• **Exercise requirements**:
Reproduce the interview transcript from "So when you" up to and including "to the out.", swapping every "alignment" for "coherence".

• **Source text**:
.....
So when you talk about alignment, it's so true. And I love how you brought in that either you're aligned, or you're not. There's no... When we talk about psychological safety a scale, there's no scale on alignment, necessarily, because if you're not aligned, it's going to cause some issues and real problems. I love that thought. And starting on the inside, going to the out.
LAURA GALLAHER:
Absolutely. Yeah. Avoiding that...
SKOT WALDRON:
You got to learn to love yourself before you love other people, right?
LAURA GALLAHER:
Mm-hmm (affirmative). Oh, that's so true.
SKOT WALDRON:
So I think that that's really cool, too, the way you bring that out. So let's talk about this... So the structure of the book, how is it built out? What was the thought behind how you were going to structure the book and write? I mean, is the whole thing about the space shuttle or do you reference it throughout the book? I mean, explain that to us.
.....
• **Dataset content**:
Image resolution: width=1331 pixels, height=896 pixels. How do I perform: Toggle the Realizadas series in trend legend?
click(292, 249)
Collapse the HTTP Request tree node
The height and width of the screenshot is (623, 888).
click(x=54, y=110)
.....
• **Written response**:
So when you talk about coherence, it's so true. And I love how you brought in that either you're aligned, or you're not. There's no... When we talk about psychological safety a scale, there's no scale on coherence, necessarily, because if you're not aligned, it's going to cause some issues and real problems. I love that thought. And starting on the inside, going to the out.